Module 5: Entity Management
Key Terms
-
Enriched Entities - An enriched entity is a composite data structure that combines and enhances data from multiple canonical entities, incorporating additional business logic, transformations, and relationships to provide a more comprehensive and refined dataset for analysis and reporting.
-
Data Flow - A data flow can be defined as a structured representation of the movement and transformation of data within a system. It illustrates how data travels from source to destination, including any intermediate processing steps, transformations, and storage points.
-
Parent-child entities represent a hierarchical relationship where the parent entity contains one or more child entities.
-
Parent Entity: The main entity that holds general information.
- Example: In a company database, the Department entity can be a parent.
-
Child Entity: Subordinate entities that hold more specific information related to the parent entity.
- Example: Within the Department entity, Employee entities can be children, representing employees within that department.
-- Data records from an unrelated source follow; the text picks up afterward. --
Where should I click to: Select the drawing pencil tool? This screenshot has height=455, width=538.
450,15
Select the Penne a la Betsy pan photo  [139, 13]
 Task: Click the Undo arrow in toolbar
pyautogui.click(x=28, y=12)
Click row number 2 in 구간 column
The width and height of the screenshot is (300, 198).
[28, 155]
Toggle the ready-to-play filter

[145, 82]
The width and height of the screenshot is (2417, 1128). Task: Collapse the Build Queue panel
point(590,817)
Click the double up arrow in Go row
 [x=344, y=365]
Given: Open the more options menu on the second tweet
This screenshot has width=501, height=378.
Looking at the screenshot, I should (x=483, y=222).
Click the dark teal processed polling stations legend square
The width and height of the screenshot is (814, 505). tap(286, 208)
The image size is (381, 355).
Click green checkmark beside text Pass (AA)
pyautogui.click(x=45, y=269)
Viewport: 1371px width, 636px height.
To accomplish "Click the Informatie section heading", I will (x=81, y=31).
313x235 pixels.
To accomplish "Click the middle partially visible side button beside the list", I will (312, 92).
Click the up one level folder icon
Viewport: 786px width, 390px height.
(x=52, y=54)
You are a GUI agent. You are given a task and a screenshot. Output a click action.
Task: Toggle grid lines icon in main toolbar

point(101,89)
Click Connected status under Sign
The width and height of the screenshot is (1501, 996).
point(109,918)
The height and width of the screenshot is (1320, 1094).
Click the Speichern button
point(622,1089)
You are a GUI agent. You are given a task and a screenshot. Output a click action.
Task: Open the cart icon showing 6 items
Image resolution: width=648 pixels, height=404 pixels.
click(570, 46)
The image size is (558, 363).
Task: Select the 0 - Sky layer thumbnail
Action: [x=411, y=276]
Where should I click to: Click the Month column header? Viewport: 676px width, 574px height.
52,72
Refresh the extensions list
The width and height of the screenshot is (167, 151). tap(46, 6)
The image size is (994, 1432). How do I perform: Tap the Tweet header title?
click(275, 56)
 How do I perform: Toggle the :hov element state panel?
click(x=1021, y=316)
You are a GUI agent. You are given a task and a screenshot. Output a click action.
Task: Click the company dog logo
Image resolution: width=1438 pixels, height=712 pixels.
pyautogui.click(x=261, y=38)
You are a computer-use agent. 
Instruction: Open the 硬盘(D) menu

This structure helps organize data logically and manage relationships effectively.
Pre-requisites
Before proceeding with entity reconciliation, ensure that you have completed the following steps:
- Generate Mappings to create the necessary entities and attributes. Refer to the section for detailed instructions.
- Perform Canonical Data Modeling to structure your data. Refer to the section for guidance.
- Implement necessary Data Quality improvements to ensure data integrity and accuracy.
Entity Management
Entity management involves reconciling entities and creating relationships to ensure data consistency, integrity, and accurate representation of real-world interactions across systems.
Entity Management Flow
- Generate Parent-child entities entities.
- Discover Relationships between entities and their attributes (Add or Edit relationships).
- Create new entities from system entities.
Entity Reconciliation
Entity Reconciliation involves generating groups of parent-child entities. Follow these steps to manage your entities:
-
Generate Relationships:
- Click on "Generate Relationships" to create core entities, which form parent groups (blue box), and sub-entities, which are child entities of a parent group (grey box).
-
Modify Child Entities:
- Drag and Drop: Drag and drop child entities between groups.
- Dropdown Menu: Add entities from the dropdown menu.
- Dropdown Box: Enter entities from the dropdown box.
-
Modify Parent Entity Names:
- Click on the blue box three times to rename the parent entity.
-
Add New Parent-Child Entities:
- Use the "Add Parent & Child Entities" button to create new groups.
- Delete Reconciliation:
- Click "Delete Reconciliation" to reset all parent-child entities and restart the generation process.
Generating and Storing Data Flow
To generate a data flow for creating enriched entities, follow these steps:
-
Generate Data Flow:
- Click the "Generate Data Flow" button.
- This action generates the logic and relationships for the enriched entities.
-
Store to Database:
- After the data flow is generated, review the logic.
- Click the "Save to Database" button to store the generated data flow to the database.
Discover Relationships
In this phase, you identify and create relationships between different entities, determining the cardinality such as one-to-one or one-to-many.
-
Select Core Entity:
- Choose a core entity from the dropdown menu.
-
Generate Relationships:
- Click the "Generate Relationships" button to allow the LLM to identify potential relationships between entities.
-
Review Relationships:
- The identified relationships will be listed with details including left entity, left attribute, right entity, right attribute, and cardinality.
-
Edit and Fine-Tune:
- Manually adjust the relationships if needed.
- Use the "New Entity Relationship" button to add new relationships.
-
Check Cardinality:
- Determine and verify the cardinality (e.g., one-to-one, one-to-many) for each relationship.
-
Show Data Model:
-
Click the "Show Data Model" button to view the relationships between entities visually.
-
-
Add New Entity Relationships:
- Click the "New Entity Relationships" button to include additional entities as needed.
Enriched Data Models
In this final step, users can edit and create relationships between sub-entities to form new core entities that may not have been generated by the LLM.
Enriched Data Entities
In this section, you can create new enriched entities from canonical entities. Follow these steps:
-
Provide Entity Details:
- Enter an entity name and description.
- Use the @ symbol in other fields to see the available options.
-
Generate Code:
- Click on the "Generate Code" button at the bottom of the screen to generate the new entity.
-
Execute Code:
- Click on the "Execute" button in the code block to create the new entity and store it in the data lake.
-
Data Preview and Storage:
- You can preview the data using the "Data Preview" button.
- Store the data into a data warehouse by clicking on the "Data Warehouse Load" button.